Meat processing plant fined nearly $400,000 over child labor violations
A federal court has ordered a meat processor in the City of Industry and a staffing agency in Downey to turn over $327,484 in illegal profits associated with child labor, and fined the companies an additional $62,516 in penalties.
The U.S. Department of Labor obtained the court order last week after it investigated A&J Meats and The Right Hire, which helps companies find employees. Investigators concluded that children as young as 15 were working in the processing plant, where they were required to use sharp knives as well as work inside freezers and coolers, in violation of federal child labor regulations.
The two companies also scheduled the children to work at times not permitted by law.
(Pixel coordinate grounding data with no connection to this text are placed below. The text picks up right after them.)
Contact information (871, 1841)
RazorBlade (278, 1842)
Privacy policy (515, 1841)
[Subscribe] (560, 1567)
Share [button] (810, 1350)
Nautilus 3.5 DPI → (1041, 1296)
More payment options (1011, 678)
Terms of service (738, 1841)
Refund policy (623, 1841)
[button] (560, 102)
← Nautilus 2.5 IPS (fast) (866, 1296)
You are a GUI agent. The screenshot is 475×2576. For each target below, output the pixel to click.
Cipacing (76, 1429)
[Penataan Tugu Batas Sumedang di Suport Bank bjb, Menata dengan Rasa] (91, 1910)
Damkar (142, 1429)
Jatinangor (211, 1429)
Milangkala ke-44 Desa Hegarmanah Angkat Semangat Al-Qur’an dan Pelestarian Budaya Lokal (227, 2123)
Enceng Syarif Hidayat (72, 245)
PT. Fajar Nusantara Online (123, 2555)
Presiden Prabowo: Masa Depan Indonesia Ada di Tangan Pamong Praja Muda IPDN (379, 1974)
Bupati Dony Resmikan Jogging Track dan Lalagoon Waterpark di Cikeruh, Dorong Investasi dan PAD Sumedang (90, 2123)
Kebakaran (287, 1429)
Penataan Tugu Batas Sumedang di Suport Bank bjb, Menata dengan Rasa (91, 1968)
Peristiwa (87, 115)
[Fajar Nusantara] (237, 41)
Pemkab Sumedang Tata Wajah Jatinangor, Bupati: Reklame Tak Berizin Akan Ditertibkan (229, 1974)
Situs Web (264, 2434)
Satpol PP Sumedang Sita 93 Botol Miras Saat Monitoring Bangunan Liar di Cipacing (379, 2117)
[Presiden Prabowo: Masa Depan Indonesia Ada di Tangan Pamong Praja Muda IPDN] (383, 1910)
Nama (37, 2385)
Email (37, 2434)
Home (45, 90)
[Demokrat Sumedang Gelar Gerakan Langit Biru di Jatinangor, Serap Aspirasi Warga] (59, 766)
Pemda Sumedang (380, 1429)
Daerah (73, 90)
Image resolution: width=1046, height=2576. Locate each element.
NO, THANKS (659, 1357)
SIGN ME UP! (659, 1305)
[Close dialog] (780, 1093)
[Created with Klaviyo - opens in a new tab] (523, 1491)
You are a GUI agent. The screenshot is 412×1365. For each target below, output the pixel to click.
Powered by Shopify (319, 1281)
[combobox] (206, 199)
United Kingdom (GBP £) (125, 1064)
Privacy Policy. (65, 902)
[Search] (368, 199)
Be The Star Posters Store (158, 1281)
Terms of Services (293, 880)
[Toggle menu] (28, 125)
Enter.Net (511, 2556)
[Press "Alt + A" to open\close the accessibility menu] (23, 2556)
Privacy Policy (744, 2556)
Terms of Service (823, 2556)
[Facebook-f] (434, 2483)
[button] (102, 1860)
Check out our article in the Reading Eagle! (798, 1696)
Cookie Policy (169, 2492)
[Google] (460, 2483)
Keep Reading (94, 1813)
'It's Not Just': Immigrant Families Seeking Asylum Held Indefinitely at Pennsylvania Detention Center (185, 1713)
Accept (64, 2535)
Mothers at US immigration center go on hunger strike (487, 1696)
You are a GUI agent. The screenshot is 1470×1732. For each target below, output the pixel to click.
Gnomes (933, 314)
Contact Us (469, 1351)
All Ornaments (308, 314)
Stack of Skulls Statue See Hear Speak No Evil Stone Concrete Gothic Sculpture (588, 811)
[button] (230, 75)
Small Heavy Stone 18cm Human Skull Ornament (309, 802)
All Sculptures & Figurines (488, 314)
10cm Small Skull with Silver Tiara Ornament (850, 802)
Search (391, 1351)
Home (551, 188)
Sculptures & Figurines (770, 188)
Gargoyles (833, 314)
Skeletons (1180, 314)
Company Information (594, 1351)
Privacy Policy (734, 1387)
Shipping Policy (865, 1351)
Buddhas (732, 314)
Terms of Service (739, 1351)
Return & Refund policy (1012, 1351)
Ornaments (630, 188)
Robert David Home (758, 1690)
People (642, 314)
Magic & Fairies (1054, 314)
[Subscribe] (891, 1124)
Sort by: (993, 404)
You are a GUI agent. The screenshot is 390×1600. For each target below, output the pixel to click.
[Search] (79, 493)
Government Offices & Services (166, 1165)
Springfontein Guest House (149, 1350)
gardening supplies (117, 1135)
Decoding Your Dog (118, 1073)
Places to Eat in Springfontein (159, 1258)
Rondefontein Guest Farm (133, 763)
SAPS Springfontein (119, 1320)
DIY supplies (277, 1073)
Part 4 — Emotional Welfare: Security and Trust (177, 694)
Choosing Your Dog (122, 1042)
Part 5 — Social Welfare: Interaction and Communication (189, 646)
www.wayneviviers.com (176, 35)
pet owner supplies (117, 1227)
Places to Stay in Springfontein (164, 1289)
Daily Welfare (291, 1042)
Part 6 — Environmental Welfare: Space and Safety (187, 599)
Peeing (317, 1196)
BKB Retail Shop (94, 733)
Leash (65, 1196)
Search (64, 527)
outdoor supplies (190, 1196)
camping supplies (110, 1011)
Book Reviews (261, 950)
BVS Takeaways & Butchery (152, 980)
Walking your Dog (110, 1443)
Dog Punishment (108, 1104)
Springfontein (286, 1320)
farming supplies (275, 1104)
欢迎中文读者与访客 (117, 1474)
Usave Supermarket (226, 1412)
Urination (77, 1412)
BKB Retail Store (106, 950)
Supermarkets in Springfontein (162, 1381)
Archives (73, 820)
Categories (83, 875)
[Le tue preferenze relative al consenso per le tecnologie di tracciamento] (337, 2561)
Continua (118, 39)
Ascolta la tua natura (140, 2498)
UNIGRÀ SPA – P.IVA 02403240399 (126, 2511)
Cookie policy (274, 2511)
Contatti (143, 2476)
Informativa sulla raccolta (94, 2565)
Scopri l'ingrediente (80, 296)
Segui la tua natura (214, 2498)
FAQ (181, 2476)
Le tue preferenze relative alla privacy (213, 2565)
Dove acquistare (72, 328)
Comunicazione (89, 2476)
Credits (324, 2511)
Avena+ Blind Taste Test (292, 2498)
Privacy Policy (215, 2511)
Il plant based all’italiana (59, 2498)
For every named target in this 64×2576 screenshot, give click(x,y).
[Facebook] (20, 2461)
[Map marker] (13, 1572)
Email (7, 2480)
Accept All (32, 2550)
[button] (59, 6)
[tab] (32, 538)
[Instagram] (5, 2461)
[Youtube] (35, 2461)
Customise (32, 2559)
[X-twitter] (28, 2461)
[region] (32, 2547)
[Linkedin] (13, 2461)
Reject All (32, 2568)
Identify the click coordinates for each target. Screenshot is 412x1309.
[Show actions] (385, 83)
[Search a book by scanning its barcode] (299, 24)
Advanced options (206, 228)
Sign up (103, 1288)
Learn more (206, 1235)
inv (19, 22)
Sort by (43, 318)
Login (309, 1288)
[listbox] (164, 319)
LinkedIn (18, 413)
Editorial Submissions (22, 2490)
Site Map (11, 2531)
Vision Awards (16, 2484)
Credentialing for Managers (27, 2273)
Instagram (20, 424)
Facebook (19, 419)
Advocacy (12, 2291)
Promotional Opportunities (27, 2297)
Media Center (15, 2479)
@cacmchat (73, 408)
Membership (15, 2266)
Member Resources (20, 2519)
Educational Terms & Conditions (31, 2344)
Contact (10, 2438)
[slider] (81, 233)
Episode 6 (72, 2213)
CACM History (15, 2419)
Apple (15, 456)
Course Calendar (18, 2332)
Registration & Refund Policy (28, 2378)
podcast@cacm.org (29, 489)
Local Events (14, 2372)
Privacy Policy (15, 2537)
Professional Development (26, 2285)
Children worked at the facility more than three hours a day on school days, past 7 p.m. and more than 18 hours a week while school was in session, according to a news release from the Department of Labor.
Marc Pilotin, western regional solicitor at the Department of Labor, said the meat processor and staffing agency “knowingly endangered these children’s safety and put their companies’ profits before the well-being of these minors,” according to the news release.
“These employers egregiously violated federal law and now, both have learned about the serious consequences for those who so callously expose children to harm,” he said.
Federal law prevents companies from employing minors in dangerous occupations, including most jobs in meat and poultry slaughtering, processing, rendering and packing factories.
The judgment obtained in the U.S. District Court for the Central District of California is part of a settlement the Labor Department reached with the companies. It also forbids A&J Meats, its owner Priscilla Helen Castillo and The Right Hire staffing agency from trying to trade goods connected to “oppressive child labor.”
As part of the settlement agreement, Castillo and the two companies will be required to provide annual training to employees on federal labor law for at least four years and submit to monitoring by an independent third party for three years.
Yesenia Dominguez, owner of The Right Hire, denied the claims made by the Department of Labor, saying her company did not hire any minors. She said her employees are trained to ask for documentation from workers’ home countries that lists their ages, since often they are migrants and might be undocumented.
“Those allegations aren’t true,” she said. “We do business by the book.”
Dominguez said she felt the government “gave us no choice but to settle.”
A&J Meats did not immediately respond to a request for comment.
The Labor Department has investigated other meat processing plants in California in the last year connected to Castillo’s father, Tony Elvis Bran.
In December, federal investigators found grueling working conditions at two poultry plants in City of Industry and La Puente operated by Exclusive Poultry Inc., as well as other “front companies” owned by Bran.
Children as young as 14 stood for long hours cutting and deboning poultry and operating heavy machinery, the labor department said. The workers came primarily from Indigenous communities in Guatemala.
The poultry processor, which supplies grocery stores including Ralphs and Aldi, was ordered to pay nearly $3.8 million in fines and back wages.